Re: script to remove html
Re: script to remove html
- Subject: Re: script to remove html
- From: has <email@hidden>
- Date: Tue, 16 Oct 2001 00:56:09 +0100
>
Date: Mon, 15 Oct 2001 23:24:58 +0200
>
To: email@hidden
>
From: Miro Lucassen <email@hidden>
>
Subject: script to remove html
>
>
A friend advised me this list for an applescript question.I have a
>
datafile from an online bank. It contains some html-codes that i replace
>
with tabs to use the data in an AppleWorks database. After this
>
replacement-script i have a file with data and an html-header of 25 to 30
>
lines. Now i want to write a subroutine that strips all remaining
>
html-code plus the other text in this 'header' - this information is not
>
needed.What i cannot find out is how to write a script that removes lines
>
like the following:
Not entirely clear what you want to keep and what you want to remove; if
it's simple, predictable stuff then you can use Applescript's Text Item
Delimiters to do basic find & replace, but for complex text processing you
probably want to use Regular Expressions (aka grep) which are like Find &
Replace wildcards on steroids.
AS doesn't come with regex as standard (tsk), but there's plenty ways to
add them, either through a 3rd-party addition such as RegEx Commands**
(which also comes with some very good documentation)

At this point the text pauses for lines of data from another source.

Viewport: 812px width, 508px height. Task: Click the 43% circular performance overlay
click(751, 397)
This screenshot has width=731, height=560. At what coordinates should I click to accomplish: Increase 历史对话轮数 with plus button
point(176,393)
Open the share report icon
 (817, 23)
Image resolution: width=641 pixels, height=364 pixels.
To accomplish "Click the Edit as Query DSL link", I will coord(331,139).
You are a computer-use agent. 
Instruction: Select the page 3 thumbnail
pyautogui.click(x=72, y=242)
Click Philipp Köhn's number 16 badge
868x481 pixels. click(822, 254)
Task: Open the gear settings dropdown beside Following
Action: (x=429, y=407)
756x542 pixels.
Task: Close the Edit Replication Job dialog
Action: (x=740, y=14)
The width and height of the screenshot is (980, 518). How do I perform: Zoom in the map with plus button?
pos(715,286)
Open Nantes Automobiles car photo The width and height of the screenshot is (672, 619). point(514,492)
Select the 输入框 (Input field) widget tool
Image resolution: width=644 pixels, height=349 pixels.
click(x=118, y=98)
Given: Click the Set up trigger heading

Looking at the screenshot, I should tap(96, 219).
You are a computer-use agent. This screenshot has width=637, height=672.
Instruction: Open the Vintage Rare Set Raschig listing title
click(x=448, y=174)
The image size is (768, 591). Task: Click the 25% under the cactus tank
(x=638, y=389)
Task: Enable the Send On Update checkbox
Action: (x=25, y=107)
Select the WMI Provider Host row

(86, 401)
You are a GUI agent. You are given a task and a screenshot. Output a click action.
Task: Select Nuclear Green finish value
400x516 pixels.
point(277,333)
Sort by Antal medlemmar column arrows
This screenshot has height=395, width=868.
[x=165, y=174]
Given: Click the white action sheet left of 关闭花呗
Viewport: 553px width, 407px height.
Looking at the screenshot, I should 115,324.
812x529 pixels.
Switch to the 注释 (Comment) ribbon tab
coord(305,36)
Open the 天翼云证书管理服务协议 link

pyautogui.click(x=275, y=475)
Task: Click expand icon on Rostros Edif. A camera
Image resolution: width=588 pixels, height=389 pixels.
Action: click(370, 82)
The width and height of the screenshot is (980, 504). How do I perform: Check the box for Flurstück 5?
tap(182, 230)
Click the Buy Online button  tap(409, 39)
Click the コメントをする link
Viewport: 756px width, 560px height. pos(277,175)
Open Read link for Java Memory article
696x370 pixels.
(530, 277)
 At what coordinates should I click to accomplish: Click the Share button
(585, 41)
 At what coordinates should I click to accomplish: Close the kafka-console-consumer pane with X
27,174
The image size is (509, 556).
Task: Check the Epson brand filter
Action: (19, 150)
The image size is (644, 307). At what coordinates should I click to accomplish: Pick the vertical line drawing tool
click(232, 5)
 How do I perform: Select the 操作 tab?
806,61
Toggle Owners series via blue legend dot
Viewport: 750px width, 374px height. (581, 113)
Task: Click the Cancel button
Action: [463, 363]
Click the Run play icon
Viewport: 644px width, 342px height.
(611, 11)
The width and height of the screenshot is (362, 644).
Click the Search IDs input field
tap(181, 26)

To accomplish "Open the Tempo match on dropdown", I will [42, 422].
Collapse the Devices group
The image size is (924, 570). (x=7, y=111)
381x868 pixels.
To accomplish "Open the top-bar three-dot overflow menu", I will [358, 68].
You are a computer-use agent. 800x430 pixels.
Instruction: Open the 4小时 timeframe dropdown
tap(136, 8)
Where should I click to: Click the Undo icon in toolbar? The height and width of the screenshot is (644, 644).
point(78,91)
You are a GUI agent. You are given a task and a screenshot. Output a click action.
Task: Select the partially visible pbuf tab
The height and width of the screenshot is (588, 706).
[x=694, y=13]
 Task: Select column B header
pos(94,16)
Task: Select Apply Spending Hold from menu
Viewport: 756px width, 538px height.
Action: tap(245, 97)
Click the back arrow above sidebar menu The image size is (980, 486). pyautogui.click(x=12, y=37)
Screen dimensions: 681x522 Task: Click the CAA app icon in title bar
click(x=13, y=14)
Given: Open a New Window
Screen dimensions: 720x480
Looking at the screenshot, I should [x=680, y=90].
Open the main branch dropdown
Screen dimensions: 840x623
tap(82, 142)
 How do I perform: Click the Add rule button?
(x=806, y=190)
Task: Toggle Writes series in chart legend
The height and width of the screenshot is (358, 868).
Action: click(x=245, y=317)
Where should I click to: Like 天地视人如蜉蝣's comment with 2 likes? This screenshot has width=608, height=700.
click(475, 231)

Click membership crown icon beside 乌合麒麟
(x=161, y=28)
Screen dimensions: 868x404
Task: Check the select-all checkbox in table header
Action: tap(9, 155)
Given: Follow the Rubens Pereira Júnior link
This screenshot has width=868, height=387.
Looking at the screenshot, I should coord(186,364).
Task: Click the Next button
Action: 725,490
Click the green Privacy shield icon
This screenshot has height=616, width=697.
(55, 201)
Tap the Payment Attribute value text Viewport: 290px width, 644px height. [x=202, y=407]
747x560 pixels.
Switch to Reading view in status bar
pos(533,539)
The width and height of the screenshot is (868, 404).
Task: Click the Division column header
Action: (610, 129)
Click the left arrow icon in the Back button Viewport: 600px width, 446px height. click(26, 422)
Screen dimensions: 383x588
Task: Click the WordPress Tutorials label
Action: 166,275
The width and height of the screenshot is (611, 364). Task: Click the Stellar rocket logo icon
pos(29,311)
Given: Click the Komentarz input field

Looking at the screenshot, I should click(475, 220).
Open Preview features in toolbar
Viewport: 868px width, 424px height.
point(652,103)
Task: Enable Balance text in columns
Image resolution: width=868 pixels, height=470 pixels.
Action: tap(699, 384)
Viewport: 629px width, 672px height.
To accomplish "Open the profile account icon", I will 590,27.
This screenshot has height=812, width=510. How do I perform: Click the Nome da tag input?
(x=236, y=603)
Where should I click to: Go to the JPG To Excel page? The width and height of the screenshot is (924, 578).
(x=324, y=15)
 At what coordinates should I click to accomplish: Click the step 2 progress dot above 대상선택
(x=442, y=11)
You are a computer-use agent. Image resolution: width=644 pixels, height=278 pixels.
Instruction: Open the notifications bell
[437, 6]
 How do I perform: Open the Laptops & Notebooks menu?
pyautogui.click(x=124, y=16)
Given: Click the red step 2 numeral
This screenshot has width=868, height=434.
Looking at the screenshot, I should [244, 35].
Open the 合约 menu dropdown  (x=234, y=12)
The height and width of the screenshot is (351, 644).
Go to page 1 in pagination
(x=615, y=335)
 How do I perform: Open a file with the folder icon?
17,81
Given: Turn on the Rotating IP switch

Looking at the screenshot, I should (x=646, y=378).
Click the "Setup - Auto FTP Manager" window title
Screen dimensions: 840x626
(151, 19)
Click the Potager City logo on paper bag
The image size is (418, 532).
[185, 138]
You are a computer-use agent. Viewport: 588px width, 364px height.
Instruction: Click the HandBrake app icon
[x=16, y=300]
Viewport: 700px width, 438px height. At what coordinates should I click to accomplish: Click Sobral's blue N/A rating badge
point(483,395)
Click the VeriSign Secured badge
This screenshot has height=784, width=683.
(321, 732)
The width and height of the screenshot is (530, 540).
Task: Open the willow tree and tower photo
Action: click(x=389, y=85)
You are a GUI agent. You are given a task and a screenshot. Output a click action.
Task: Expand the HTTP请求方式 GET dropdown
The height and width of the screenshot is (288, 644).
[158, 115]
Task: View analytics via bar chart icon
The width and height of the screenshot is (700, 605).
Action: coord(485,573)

http://www.lazerware.com/software.html or by using a scriptable app such as
BBEdit (full version, not lite) which has a grep facility.
It'll take a wee bit of practice to get used to using regular expressions,
but stick with it cos they're wonderful things.
has
**I just sent Leonard Rosenthol an email re one typo and one omission in
the manual, and a bug in the osax. Hopefully he'll fix these and then I can
thereafter make like a complete and shameless RegEx sycophant with a
completely clear conscience. Not that these (relatively) minor points
should stop you diving into RegEx Commands or a similar OSAXen.